====== DATA FOR THIS EXERCISE
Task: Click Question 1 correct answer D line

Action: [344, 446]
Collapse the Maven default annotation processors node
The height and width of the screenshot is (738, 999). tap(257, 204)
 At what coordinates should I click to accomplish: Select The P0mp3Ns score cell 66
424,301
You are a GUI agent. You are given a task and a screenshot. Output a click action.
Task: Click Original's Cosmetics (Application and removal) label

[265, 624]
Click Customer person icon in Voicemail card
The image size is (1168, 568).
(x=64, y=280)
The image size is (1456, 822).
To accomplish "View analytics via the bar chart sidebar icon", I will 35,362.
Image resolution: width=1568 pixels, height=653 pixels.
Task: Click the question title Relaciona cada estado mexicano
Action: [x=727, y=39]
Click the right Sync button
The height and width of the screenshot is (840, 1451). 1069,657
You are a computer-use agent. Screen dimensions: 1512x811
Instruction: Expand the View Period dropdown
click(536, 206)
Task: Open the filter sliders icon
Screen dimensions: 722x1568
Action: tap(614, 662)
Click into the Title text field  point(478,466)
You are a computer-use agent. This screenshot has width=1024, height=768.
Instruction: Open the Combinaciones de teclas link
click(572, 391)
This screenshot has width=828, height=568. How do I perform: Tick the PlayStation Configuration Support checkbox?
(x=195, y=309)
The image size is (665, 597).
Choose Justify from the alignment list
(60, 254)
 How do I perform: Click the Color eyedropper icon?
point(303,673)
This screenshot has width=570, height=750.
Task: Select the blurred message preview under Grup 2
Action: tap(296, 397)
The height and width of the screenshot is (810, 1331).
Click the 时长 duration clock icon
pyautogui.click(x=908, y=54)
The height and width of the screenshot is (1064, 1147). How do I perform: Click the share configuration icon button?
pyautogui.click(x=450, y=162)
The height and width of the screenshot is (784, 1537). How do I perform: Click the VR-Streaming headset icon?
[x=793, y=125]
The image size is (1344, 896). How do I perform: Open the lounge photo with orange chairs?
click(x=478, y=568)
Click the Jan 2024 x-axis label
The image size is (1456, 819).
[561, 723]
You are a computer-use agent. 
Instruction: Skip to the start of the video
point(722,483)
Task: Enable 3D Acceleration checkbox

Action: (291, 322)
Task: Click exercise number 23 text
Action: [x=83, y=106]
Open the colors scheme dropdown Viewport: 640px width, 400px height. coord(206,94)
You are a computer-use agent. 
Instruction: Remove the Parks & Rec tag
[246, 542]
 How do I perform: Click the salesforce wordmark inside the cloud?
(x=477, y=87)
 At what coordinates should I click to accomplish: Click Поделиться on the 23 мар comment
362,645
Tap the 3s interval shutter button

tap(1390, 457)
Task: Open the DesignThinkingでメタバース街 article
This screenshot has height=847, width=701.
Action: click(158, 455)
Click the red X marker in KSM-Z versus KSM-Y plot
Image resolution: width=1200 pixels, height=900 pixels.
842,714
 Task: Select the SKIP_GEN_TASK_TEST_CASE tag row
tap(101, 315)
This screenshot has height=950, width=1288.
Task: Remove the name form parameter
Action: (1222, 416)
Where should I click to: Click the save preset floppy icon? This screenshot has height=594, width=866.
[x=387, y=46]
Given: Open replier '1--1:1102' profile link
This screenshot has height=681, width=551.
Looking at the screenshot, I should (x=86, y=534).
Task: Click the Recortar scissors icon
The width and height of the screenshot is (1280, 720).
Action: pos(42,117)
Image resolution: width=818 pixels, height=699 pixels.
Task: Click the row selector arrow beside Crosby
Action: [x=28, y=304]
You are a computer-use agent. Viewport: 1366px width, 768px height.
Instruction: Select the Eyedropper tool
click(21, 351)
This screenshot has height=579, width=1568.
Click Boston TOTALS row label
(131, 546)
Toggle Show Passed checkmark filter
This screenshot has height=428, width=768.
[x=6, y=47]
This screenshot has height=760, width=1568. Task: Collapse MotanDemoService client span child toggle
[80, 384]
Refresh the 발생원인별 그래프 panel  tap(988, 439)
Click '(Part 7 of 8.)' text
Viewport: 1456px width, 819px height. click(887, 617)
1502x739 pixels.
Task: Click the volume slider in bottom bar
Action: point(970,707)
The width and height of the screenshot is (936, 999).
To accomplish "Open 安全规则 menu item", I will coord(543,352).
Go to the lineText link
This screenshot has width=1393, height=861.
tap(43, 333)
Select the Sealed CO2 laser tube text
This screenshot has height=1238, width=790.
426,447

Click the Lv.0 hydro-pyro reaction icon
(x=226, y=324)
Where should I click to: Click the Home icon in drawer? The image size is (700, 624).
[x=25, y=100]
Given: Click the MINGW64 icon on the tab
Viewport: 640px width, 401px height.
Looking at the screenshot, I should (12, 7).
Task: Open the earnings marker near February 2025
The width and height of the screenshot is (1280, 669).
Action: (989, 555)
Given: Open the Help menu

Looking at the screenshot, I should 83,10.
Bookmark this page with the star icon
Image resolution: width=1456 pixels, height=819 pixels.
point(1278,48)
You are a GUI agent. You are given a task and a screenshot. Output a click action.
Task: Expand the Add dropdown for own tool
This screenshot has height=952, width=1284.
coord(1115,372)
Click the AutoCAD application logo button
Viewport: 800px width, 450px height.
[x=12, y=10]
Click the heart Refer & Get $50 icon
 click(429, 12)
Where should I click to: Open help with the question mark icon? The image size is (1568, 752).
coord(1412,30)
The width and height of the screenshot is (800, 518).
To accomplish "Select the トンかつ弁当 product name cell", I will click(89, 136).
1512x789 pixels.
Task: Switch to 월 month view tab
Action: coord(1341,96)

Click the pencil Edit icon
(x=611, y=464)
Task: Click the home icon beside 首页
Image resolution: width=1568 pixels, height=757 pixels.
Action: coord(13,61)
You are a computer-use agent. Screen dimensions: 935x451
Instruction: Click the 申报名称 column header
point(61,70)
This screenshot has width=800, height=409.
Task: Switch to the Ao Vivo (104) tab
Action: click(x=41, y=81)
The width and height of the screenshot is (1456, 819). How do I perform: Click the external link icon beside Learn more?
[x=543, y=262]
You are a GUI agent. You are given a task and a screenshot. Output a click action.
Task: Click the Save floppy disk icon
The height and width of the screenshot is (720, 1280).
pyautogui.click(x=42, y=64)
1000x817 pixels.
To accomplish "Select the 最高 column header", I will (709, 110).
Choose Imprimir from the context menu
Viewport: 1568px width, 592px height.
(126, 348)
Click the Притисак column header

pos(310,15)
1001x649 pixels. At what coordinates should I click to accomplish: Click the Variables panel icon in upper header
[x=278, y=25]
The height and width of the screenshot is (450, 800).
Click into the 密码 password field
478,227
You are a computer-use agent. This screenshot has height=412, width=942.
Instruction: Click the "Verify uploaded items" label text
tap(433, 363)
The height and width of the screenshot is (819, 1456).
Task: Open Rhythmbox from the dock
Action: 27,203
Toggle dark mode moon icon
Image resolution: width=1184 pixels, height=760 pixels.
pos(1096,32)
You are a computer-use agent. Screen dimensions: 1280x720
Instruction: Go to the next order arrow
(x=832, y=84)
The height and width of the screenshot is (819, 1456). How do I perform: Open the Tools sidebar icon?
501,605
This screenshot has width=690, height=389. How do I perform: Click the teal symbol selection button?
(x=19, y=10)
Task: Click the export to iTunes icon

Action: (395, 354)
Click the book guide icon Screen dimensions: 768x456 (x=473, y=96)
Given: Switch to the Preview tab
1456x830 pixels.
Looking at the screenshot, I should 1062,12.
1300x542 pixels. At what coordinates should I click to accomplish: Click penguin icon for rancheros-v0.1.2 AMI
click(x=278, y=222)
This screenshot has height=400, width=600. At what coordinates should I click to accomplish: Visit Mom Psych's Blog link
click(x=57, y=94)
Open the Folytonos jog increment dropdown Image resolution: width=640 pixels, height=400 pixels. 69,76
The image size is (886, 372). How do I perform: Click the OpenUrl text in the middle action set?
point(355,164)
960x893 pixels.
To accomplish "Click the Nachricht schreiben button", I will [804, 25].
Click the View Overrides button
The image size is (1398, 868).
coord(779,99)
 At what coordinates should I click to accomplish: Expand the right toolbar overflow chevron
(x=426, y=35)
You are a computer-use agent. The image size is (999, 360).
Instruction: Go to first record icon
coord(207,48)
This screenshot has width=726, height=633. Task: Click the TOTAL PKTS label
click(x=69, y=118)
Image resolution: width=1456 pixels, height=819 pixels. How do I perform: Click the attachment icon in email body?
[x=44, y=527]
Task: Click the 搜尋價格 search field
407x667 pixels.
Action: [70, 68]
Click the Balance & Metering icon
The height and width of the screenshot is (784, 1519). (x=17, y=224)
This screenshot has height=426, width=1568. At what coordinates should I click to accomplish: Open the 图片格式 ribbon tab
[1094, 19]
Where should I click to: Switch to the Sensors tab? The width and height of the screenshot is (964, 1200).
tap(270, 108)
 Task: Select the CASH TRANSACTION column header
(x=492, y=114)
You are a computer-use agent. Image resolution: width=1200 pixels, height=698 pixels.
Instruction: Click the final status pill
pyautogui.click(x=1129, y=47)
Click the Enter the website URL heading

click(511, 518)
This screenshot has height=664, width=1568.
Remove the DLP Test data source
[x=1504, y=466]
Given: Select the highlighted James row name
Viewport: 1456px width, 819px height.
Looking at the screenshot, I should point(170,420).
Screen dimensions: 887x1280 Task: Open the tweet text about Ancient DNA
============
◆ WORK TO DO ◆
Rewrite the entries starting at the line with "has height=412, width=942." and ending at the line with "(x=832, y=84)", replacing "computer-use agent" with "GUI agent" and leaving everything else as it is.

◆ OUTPUT OF THE TASK ◆
You are a GUI agent. This screenshot has height=412, width=942.
Instruction: Click the "Verify uploaded items" label text
tap(433, 363)
The height and width of the screenshot is (819, 1456).
Task: Open Rhythmbox from the dock
Action: 27,203
Toggle dark mode moon icon
Image resolution: width=1184 pixels, height=760 pixels.
pos(1096,32)
You are a GUI agent. Screen dimensions: 1280x720
Instruction: Go to the next order arrow
(x=832, y=84)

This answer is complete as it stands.